Wichtig ist die eigene Erfahrung
Ein einfaches Beispiel verdeutlicht dies: Wie schwer ist es einem Außenstehendem,
der noch nie einen Apfel gegessen hat, seinen Geschmack zu schildern. Sauer,
süß, saftig ... man müßte Umschreibungen finden,
sich verbale Krücken bauen. Lassen wir diesen Menschen den Apfel doch
einfach probieren - und weitere Worte werden überflüssig. Die
eigene Erfahrung, das eigene Erleben, sind mit einer noch so gut mündlich
oder schriftlich übermittelten Schilderung oder Beschreibung nicht
zu vergleichen. Und: Erleuchtung ist so sicher, wie die Kartoffelernte
der Bauern, nachdem er Kartoffeln gesät hat. Früher behaupteten
die Weisen, durch Wissen verstehe man 10 Prozent, durch Erleuchtung aber
erkenne man das Ganze (100 Prozent).
Vorab ein Beispiel, die Weihnachtsgeschichte.
Jedes Jahr zu Weihnachten bleiben viele Kinder lange in der Nacht auf,
in der Erwartung, der Weihnachtsmann werde in seinem weißroten
Kostüm und schneeweißen langem Bart auf seinem von Hirschen
gezogenen Schlitten vom Himmel herab kommen, während sie schlafen.

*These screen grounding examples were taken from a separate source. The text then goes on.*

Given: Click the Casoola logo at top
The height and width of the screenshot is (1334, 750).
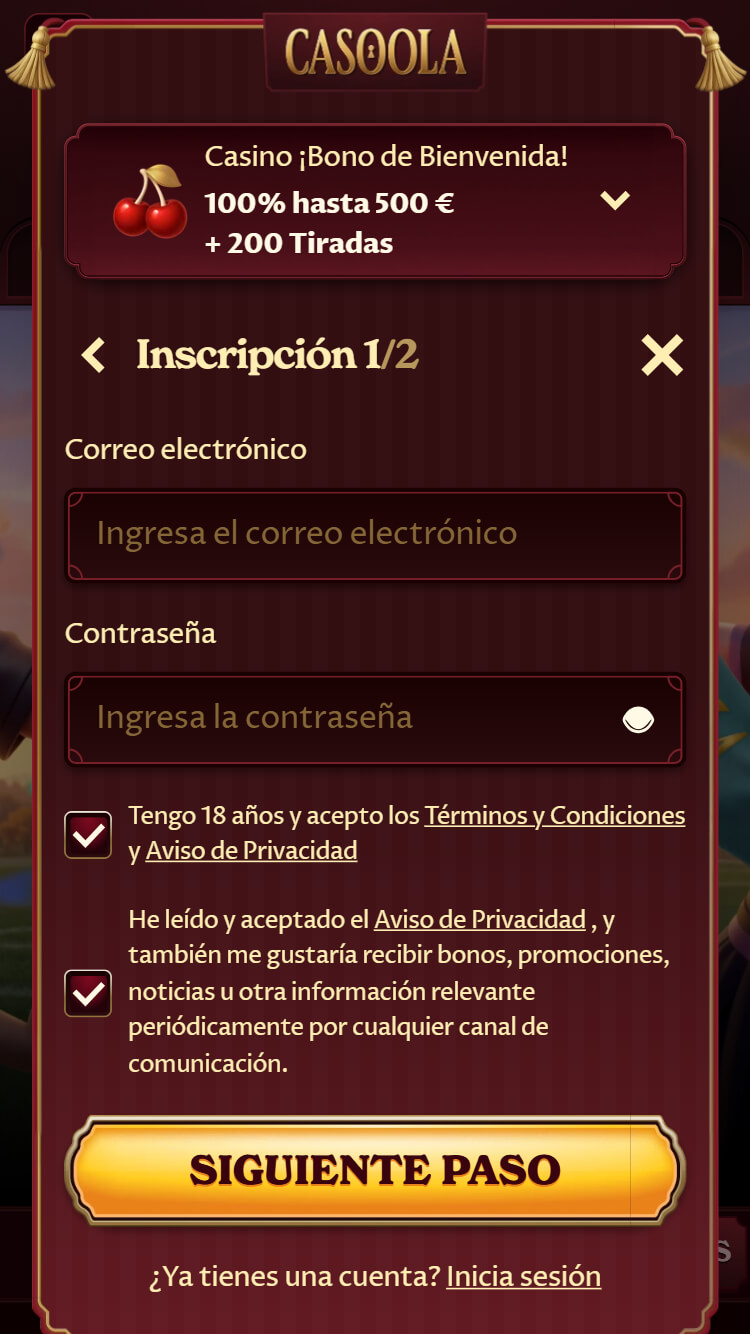Looking at the screenshot, I should [x=375, y=52].
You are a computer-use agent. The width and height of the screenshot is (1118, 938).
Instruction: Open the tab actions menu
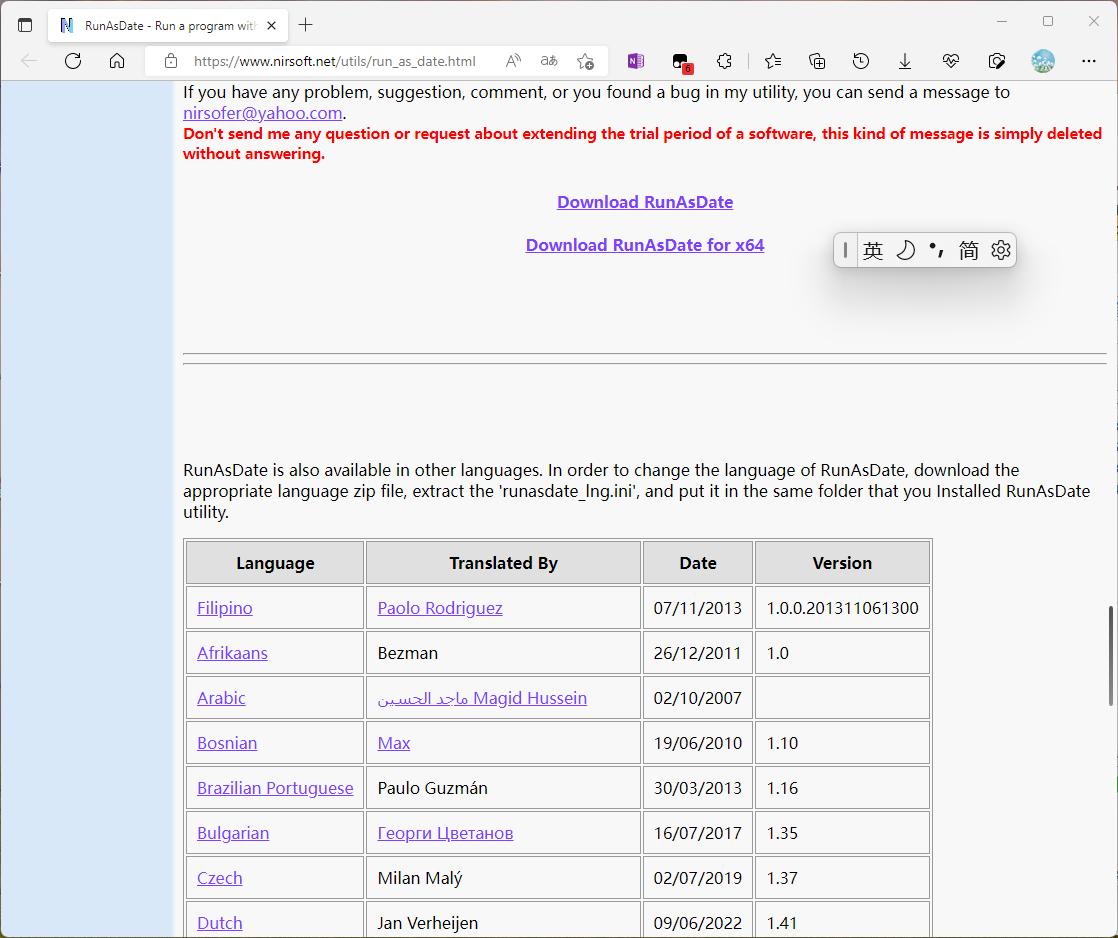(25, 25)
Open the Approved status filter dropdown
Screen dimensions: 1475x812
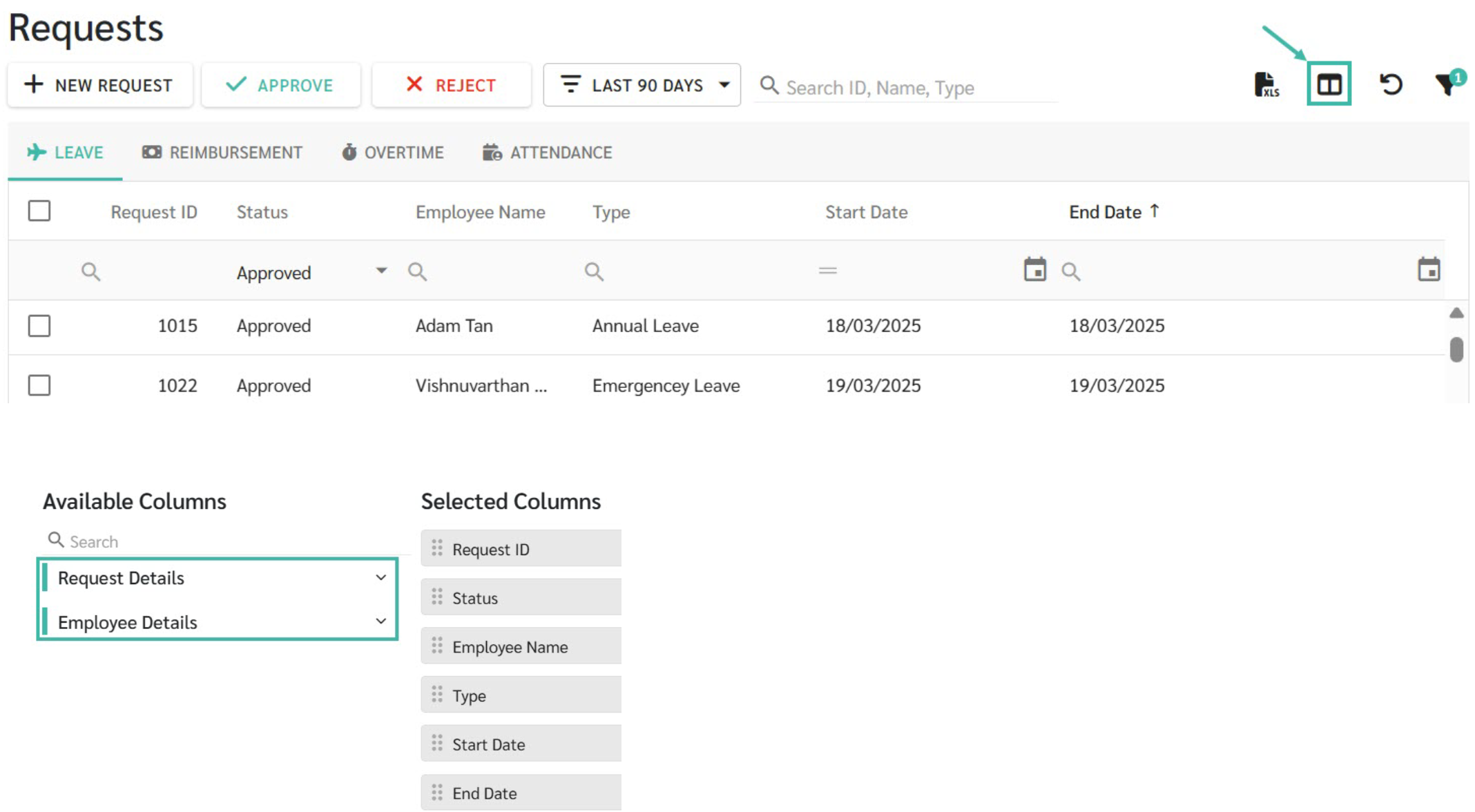[x=380, y=271]
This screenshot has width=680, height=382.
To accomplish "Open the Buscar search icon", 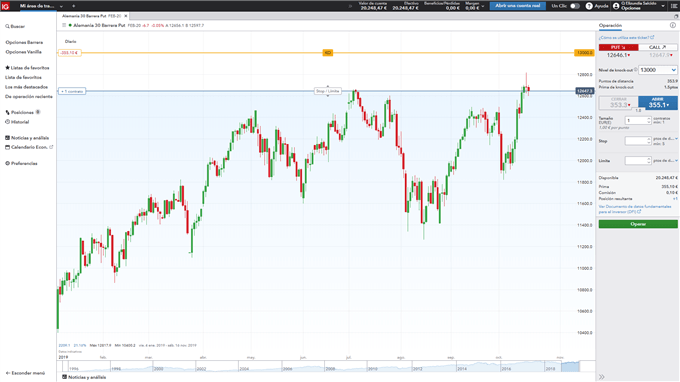I will click(x=7, y=26).
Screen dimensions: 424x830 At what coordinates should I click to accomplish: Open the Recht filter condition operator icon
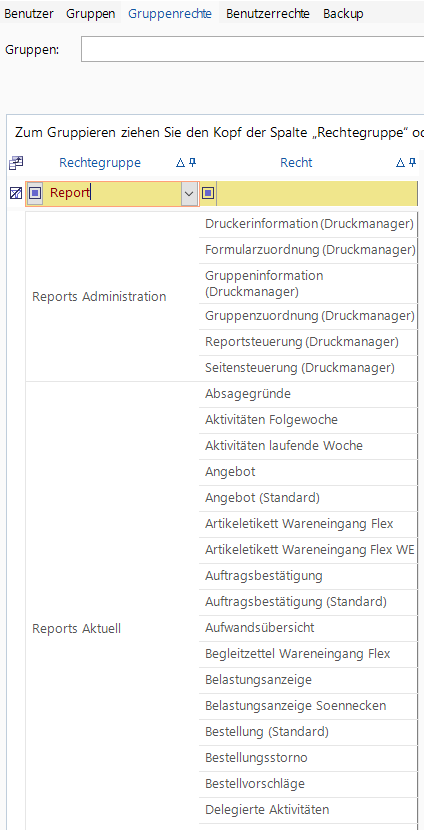pos(208,193)
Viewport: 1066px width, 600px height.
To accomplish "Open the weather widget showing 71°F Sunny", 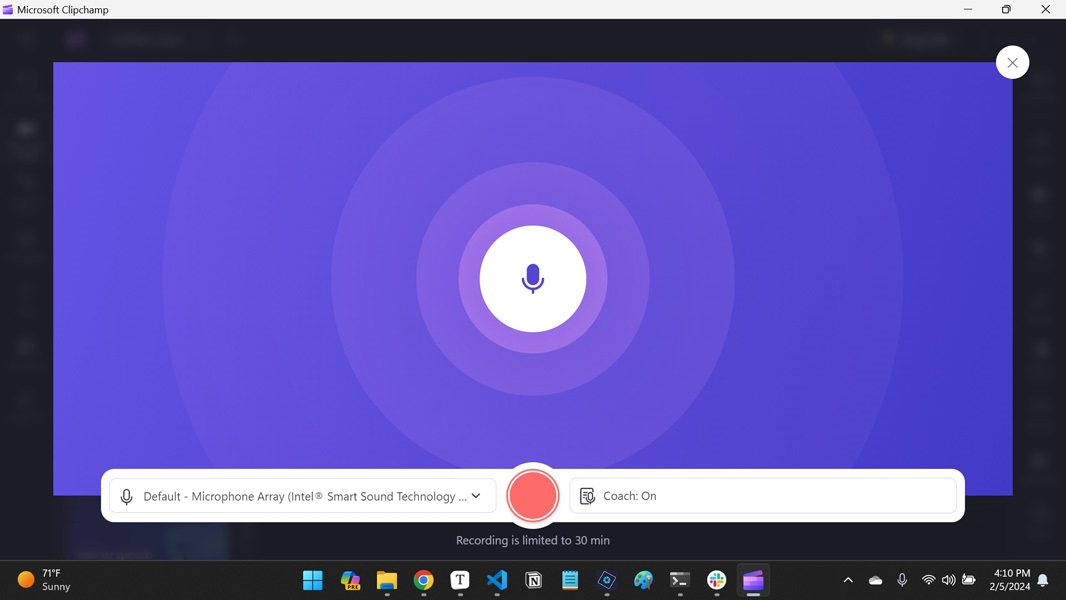I will pyautogui.click(x=42, y=580).
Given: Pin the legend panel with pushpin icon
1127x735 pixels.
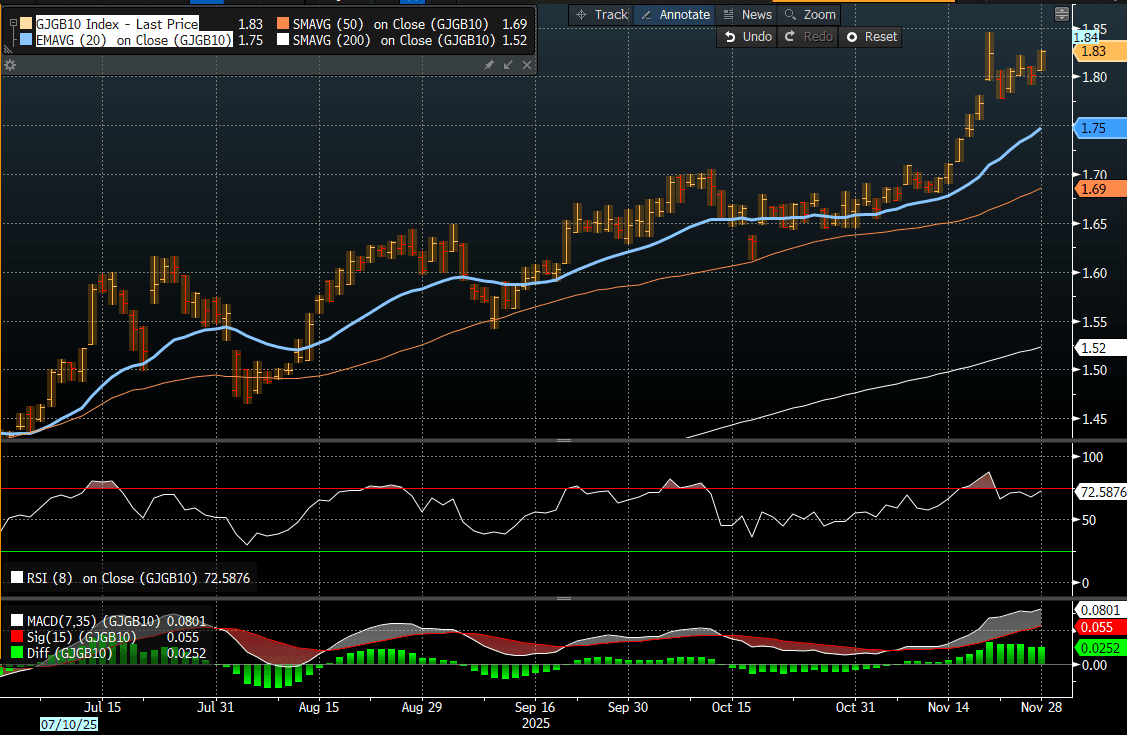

Voller Geschenke beladen, betritt er heimlich die Wohnung. Aber sie möchten
nicht schlafen, möchten ihn ertappen, wenn er durch den Kamin kommt
und harren, obwohl müde, voll Spannung und Erwartung aus.
Begreifen und Erleuchtung
Die Kinder glauben an die Weihnachtsgeschichte und zweifeln nicht im
geringsten an ihren Wahrheitsgehalt. Wie sonst ließe sich deren Begeisterung
erklären? Aber die Kinder wachsen, sie werden älter und fangen
an zu zweifeln und zu hinterfragen, sie erkennen allmählich, daß
es ihren Nikolaus nicht gibt, sie sind enttäuscht. Später lachen
sie darüber, sagen schmunzelnd, daß sie ganz klein waren, als
sie daran glaubten und gestehen auch ein, daß dieses "naive Glauben"
ja auch schön war.
Das Kind konnte durch die eigene Entwicklung und Erfahrung die Geschichte
begreifen und in Beziehung setzen.
Weitergabe der eigenen Erfahrung
Das ist ein vielen von uns bekanntes Beispiel für eine Verbindung
von Religion und Erleuchtung, auch wenn einige es nicht so benennen würden.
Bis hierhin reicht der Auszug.